■ Task to carry out:
Take the data and return it in full. Change nothing.
[Data section Boundary: Start]
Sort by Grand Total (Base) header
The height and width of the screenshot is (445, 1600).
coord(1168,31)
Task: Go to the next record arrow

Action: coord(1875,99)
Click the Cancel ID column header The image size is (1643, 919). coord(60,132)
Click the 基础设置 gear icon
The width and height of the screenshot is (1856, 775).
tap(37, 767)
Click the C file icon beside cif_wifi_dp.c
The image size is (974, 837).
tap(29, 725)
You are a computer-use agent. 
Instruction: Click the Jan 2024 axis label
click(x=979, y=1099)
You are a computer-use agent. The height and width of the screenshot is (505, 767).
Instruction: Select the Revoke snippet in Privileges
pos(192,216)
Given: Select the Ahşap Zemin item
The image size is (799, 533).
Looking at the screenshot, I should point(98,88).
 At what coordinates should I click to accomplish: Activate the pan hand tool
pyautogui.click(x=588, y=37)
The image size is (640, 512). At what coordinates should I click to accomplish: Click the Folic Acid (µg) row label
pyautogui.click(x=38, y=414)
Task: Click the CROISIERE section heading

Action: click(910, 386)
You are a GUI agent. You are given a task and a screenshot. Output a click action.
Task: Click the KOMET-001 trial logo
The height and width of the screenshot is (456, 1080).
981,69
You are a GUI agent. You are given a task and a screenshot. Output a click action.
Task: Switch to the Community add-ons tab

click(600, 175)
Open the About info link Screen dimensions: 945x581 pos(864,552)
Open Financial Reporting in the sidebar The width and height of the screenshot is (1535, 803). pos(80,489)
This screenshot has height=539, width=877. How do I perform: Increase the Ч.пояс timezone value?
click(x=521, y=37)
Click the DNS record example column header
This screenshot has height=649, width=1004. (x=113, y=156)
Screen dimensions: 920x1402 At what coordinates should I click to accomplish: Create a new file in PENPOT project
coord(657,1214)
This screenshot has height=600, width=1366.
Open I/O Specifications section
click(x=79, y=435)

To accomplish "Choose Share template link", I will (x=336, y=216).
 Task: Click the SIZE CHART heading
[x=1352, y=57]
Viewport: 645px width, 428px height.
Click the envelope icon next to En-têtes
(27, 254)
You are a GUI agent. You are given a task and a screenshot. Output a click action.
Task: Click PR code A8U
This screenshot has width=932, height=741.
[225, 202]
[Data section Boundary: End]
■ Answer space:
Sort by Grand Total (Base) header
The height and width of the screenshot is (445, 1600).
coord(1168,31)
Task: Go to the next record arrow

Action: coord(1875,99)
Click the Cancel ID column header The image size is (1643, 919). coord(60,132)
Click the 基础设置 gear icon
The width and height of the screenshot is (1856, 775).
tap(37, 767)
Click the C file icon beside cif_wifi_dp.c
The image size is (974, 837).
tap(29, 725)
You are a computer-use agent. 
Instruction: Click the Jan 2024 axis label
click(x=979, y=1099)
You are a computer-use agent. The height and width of the screenshot is (505, 767).
Instruction: Select the Revoke snippet in Privileges
pos(192,216)
Given: Select the Ahşap Zemin item
The image size is (799, 533).
Looking at the screenshot, I should point(98,88).
 At what coordinates should I click to accomplish: Activate the pan hand tool
pyautogui.click(x=588, y=37)
The image size is (640, 512). At what coordinates should I click to accomplish: Click the Folic Acid (µg) row label
pyautogui.click(x=38, y=414)
Task: Click the CROISIERE section heading

Action: click(910, 386)
You are a GUI agent. You are given a task and a screenshot. Output a click action.
Task: Click the KOMET-001 trial logo
The height and width of the screenshot is (456, 1080).
981,69
You are a GUI agent. You are given a task and a screenshot. Output a click action.
Task: Switch to the Community add-ons tab

click(600, 175)
Open the About info link Screen dimensions: 945x581 pos(864,552)
Open Financial Reporting in the sidebar The width and height of the screenshot is (1535, 803). pos(80,489)
This screenshot has height=539, width=877. How do I perform: Increase the Ч.пояс timezone value?
click(x=521, y=37)
Click the DNS record example column header
This screenshot has height=649, width=1004. (x=113, y=156)
Screen dimensions: 920x1402 At what coordinates should I click to accomplish: Create a new file in PENPOT project
coord(657,1214)
This screenshot has height=600, width=1366.
Open I/O Specifications section
click(x=79, y=435)

To accomplish "Choose Share template link", I will (x=336, y=216).
 Task: Click the SIZE CHART heading
[x=1352, y=57]
Viewport: 645px width, 428px height.
Click the envelope icon next to En-têtes
(27, 254)
You are a GUI agent. You are given a task and a screenshot. Output a click action.
Task: Click PR code A8U
This screenshot has width=932, height=741.
[225, 202]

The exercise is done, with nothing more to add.